In her role as Analyst at OMERS Ventures, Alyssa Spagnolo is responsible for researching and executing on investment opportunities in the Technology, Media, and Telecommunications sector. Prior to joining OMERS Ventures, Alyssa was an Analyst at ScaleUP Ventures, focusing on evaluating and investing in early stage technology companies in North America. Prior to ScaleUP, Alyssa co-founded a consumer hardware company called Mindset which enables deep focus through brain sensing headphones. Her role spanned multiple business units, including operations, marketing, and business development, along with successfully leading the raise of a seed round. Alyssa has also worked in a Business Development role at League, an OMERS Ventures portfolio company.
Tell us a bit about yourself!
I hail from Ottawa, Ontario and completed a Bachelor of Commerce at Queen’s University. Upon graduating, I joined The Next 36, which is an early stage incubator based in Toronto. Through that process, I co-founded a consumer hardware company, building brain sensing headphones to optimize for concentration. It was transformative, and led to many extraordinary experiences, including moving to Shenzhen, China. Above all, it led me to admire all those who choose to be entrepreneurs! Following this experience, I worked at a tech startup in Business Development, and most recently worked on the Investment team at a Toronto based Venture Capital firm.
What differences do you find in the Canadian tech ecosystem in comparison to China?
I believe Shenzhen, China is the best place in the world to build a hardware startup (at least when in the pre-production phase). Hardware startups thrive in China — they have greater access to capital, lower costs, better access to materials and manufacturers, and are surrounded by peers who are also building physical products. Canada does not have a significant focus in competing with China, which is already light years ahead when it comes to hardware development — so in that sense, the infrastructure, network, and capital does not compare here.
What are your main investment areas of interest right now? Any particular sectors that excite you?!
One area I am bullish on is developer platforms and the API-ification of software development.
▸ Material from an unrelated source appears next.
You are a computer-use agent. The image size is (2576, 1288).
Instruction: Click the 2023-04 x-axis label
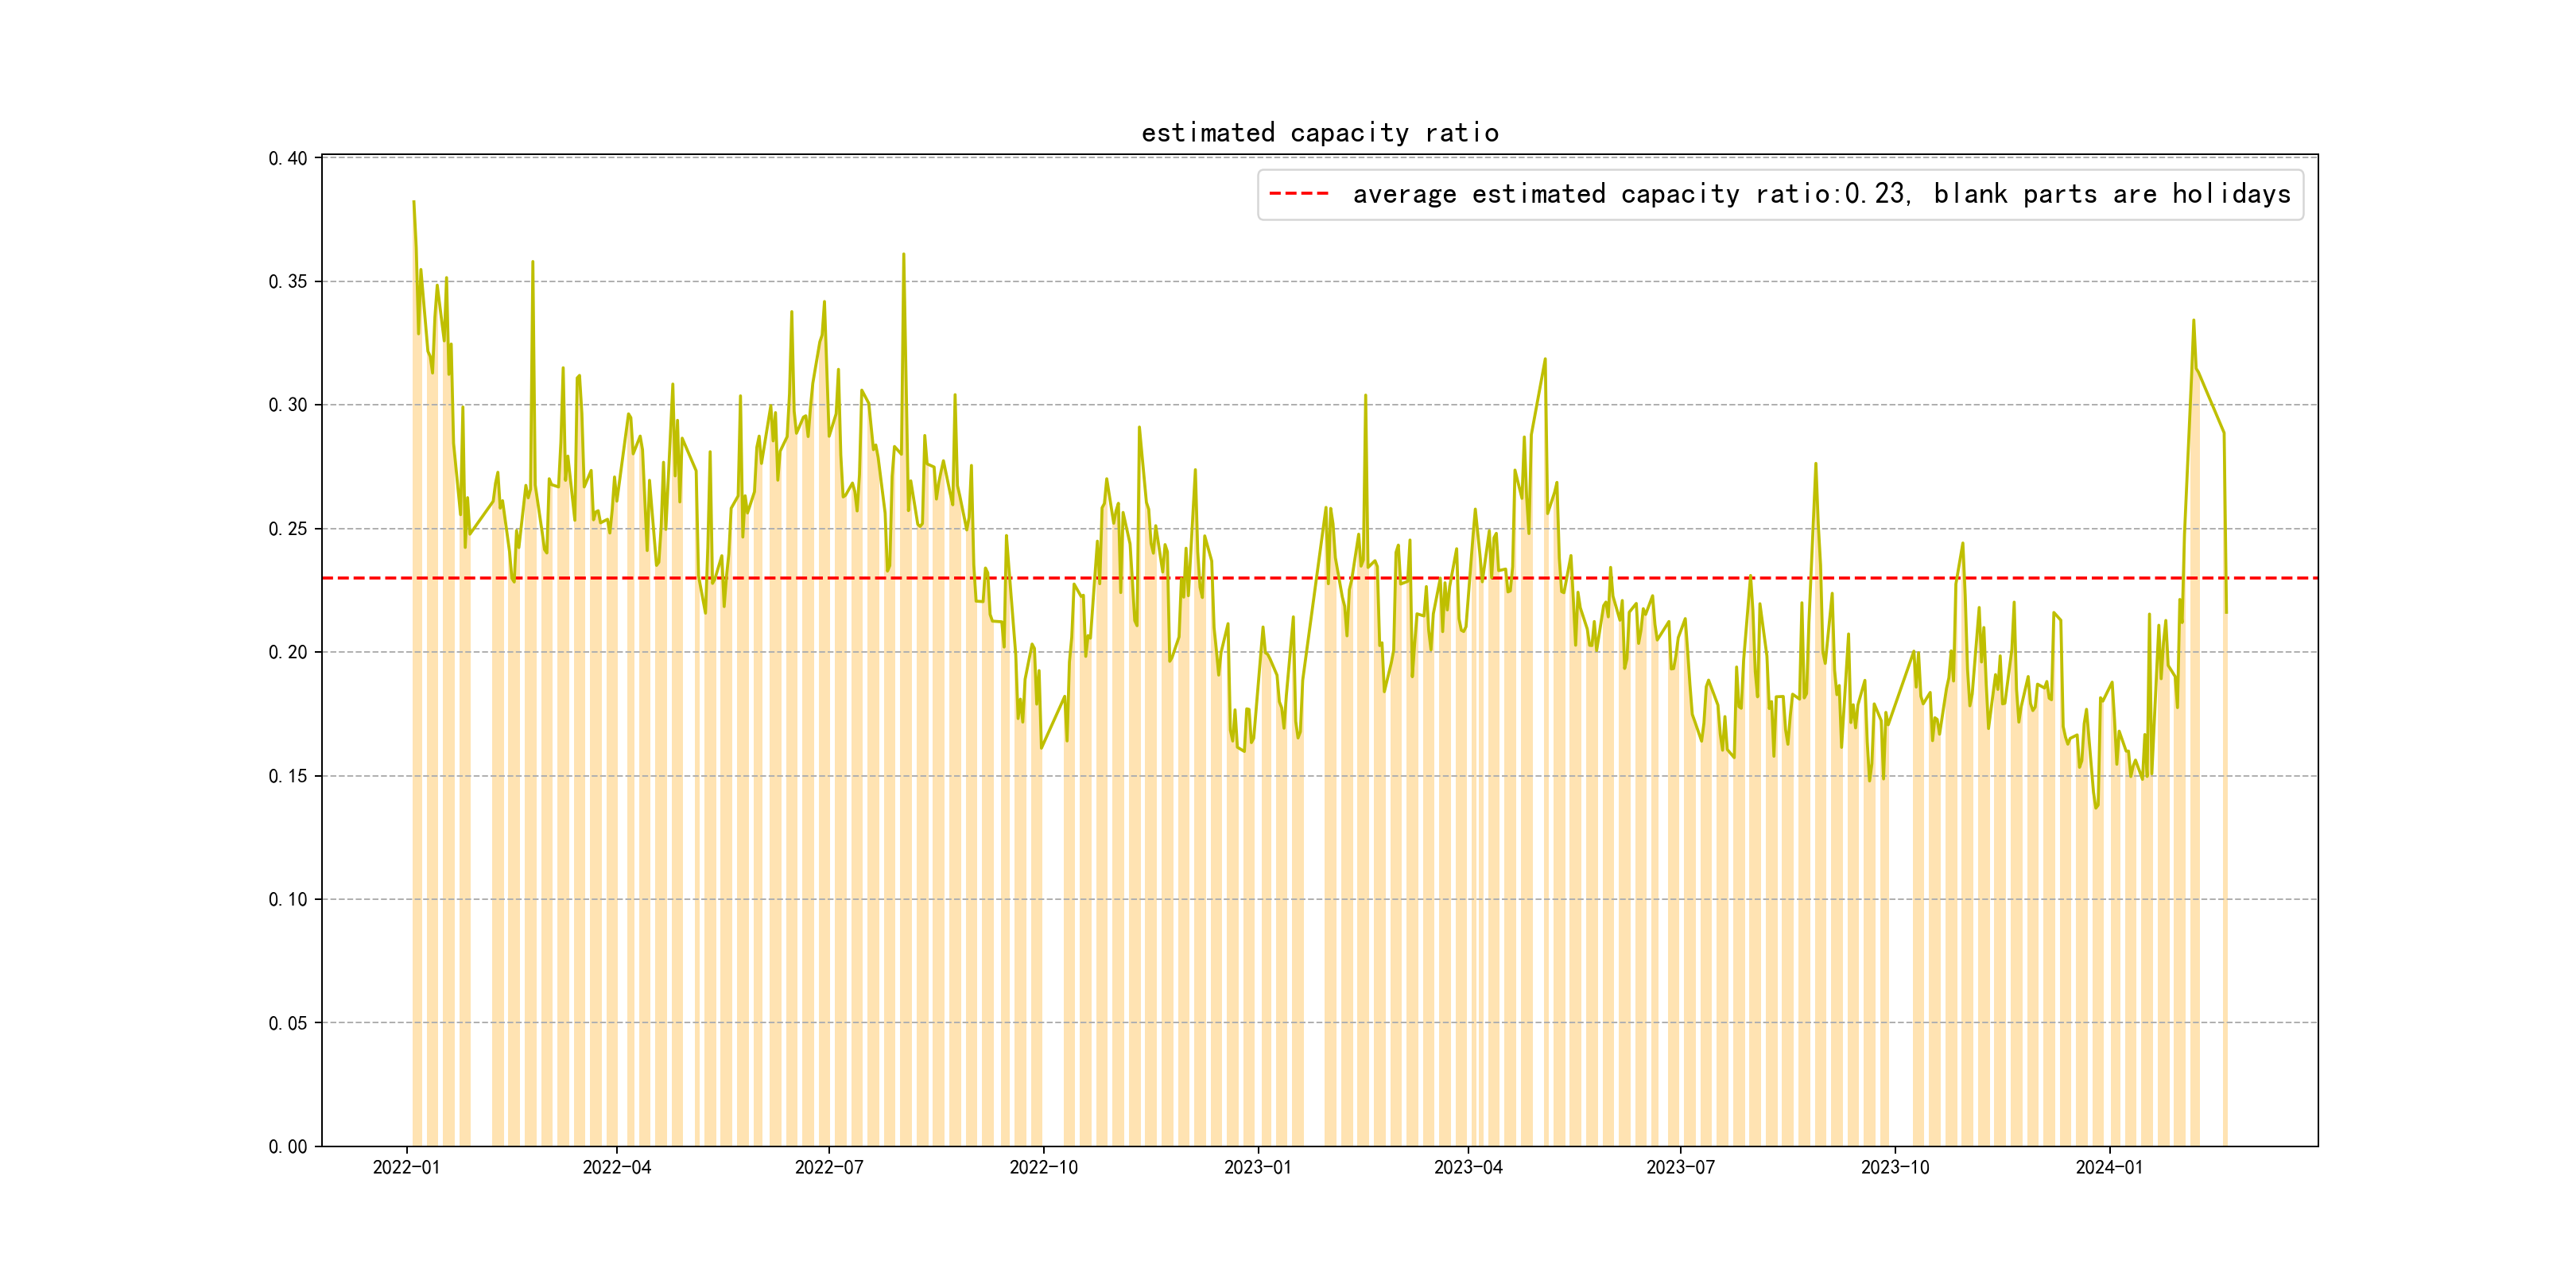tap(1468, 1167)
If “software is eating the world” and developers are creating the software, then developers are arguably one of the most compelling target customers to build products for. APIs make software significantly easier to build, creating opportunities to build more software businesses. More interestingly, this has resulted in the emergence of start-ups entirely built around offering APIs, API gateways, or API marketplaces. Another area of interest is E-commerce, but more specifically, the pressures that E-commerce creates on its supporting infrastructure. For example, supply chain and logistics is a category that has needed to evolve as more and more goods are being moved around the world directly to consumers, instead of consumers purchasing from brick-and-mortar stores — which has created more global and multi-modal shipping requirements, and new distribution and transportation models. The pressure on these systems, and the innovation it creates, excites me.
What was the last book you read?
I recently read the sequel to Homo Sapiens — Homo Deus, which has been on my reading list for a while! Although it’s fascinating to learn where we have been and all that we have accomplished since the beginning of our species existence, it’s even more fascinating and challenging to predict what we will become in the future.